Policy options to tackle the issue of disposable (single use) vapes

Disposable vapes are single use plastic devices containing a lithium battery, which are commonly used for only a day or so before being discarded, with inadequate recycling. This paper by Action on Smoking and Health (ASH), the Chartered Trading Standards Institute (CTSI) and Material Focus sets out the problems being caused by disposable vapes, policy options for addressing these, and how potential adverse unintended consequences could be mitigated.

Regulation of e-cigarettes

Electronic cigarettes are regulated in the UK as consumer products in line with the WHO FCTC decision FCTC/COP6(9). Medicinal licensing is an option, but there are currently no medicinally licensed products on the market. Without a medicinal licence, e-cigarettes cannot be marketed by the manufacturer for use for stopping smoking.

NICE guideline NG209 recommends that health and social care professionals identify people who smoke and “Offer advice on using nicotine-containing products on general sale, including over-the-counter nicotine replacement therapy (NRT) and nicotine-containing e-cigarettes.”

The Government publishes evidence on the impact of e-cigarettes, information on government policy and regulation, and guidance for organisations on vaping policies.
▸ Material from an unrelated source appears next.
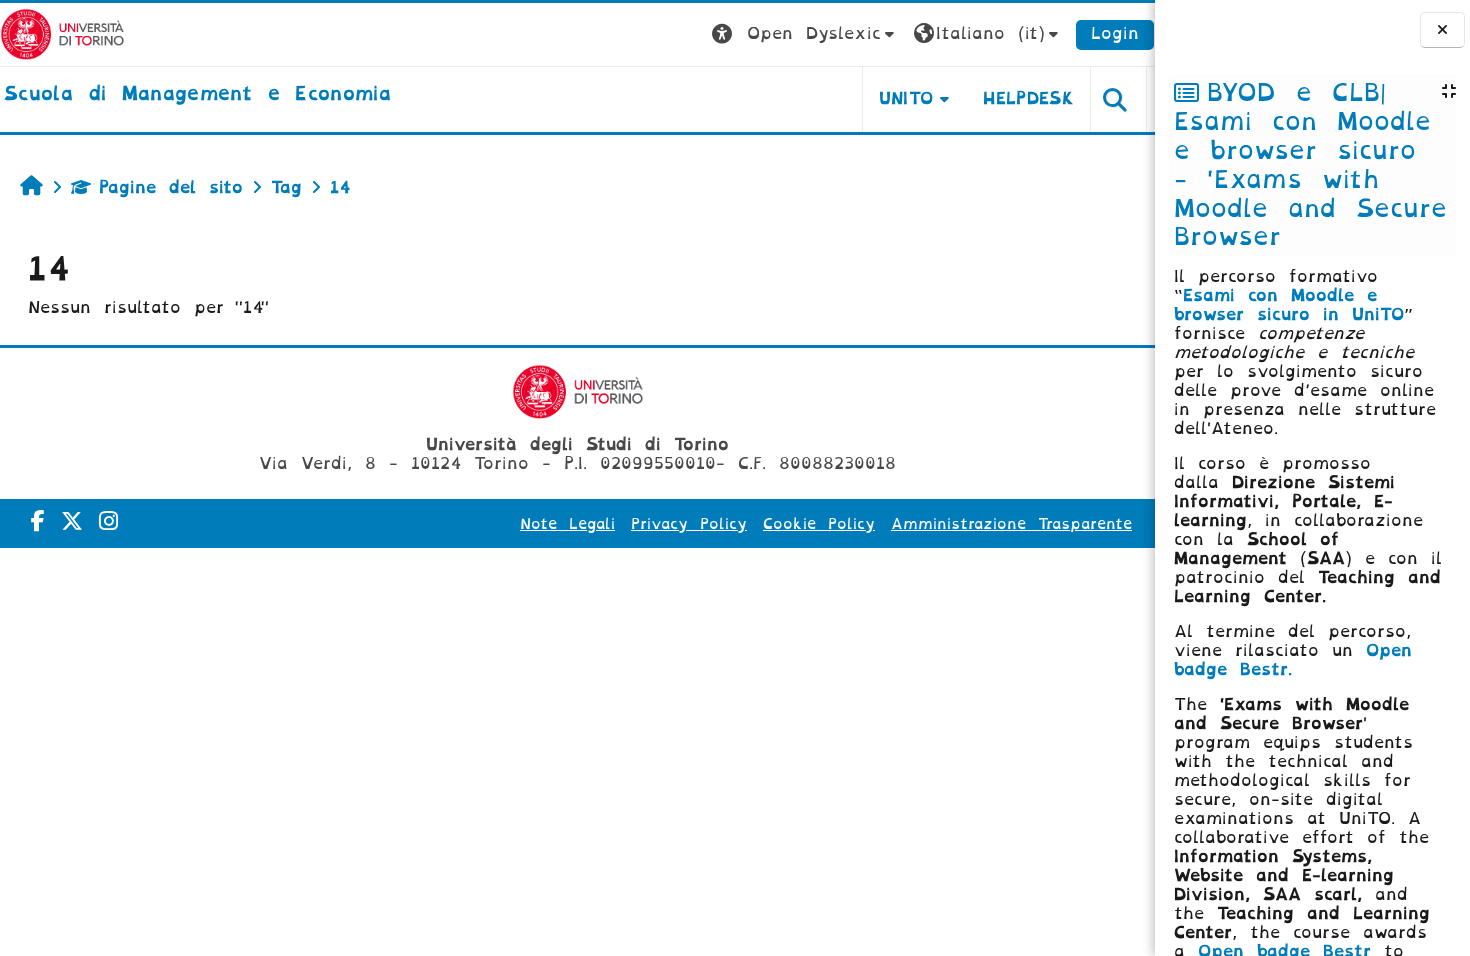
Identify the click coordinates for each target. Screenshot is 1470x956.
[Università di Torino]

UK regulation of e-cigarettes is in line with the EU Tobacco Products Directive (2014/40/EU), and Canada and New Zealand have a similar approach, but many other countries either ban or regulate e-cigarettes more strictly.

Regulatory review

In 2021 the Government was required to review the Tobacco and Related Products Regulations which include e-cigarette regulations. The ASH and SPECTRUM response identified loopholes in the law which need to be addressed:

  • While sale to under 18s is prohibited, free distribution is not.
  • Regulation of e-cigarettes allows the use of packaging and labelling appealing to children such as sweet names, cartoon characters and garish colours

The Government post-implementation review response did not commit to address these loopholes.

Furthermore while the rules on enforcement are clear, there is a lack of capacity to deliver which needs to be addressed in the forthcoming Tobacco Control Plan for England.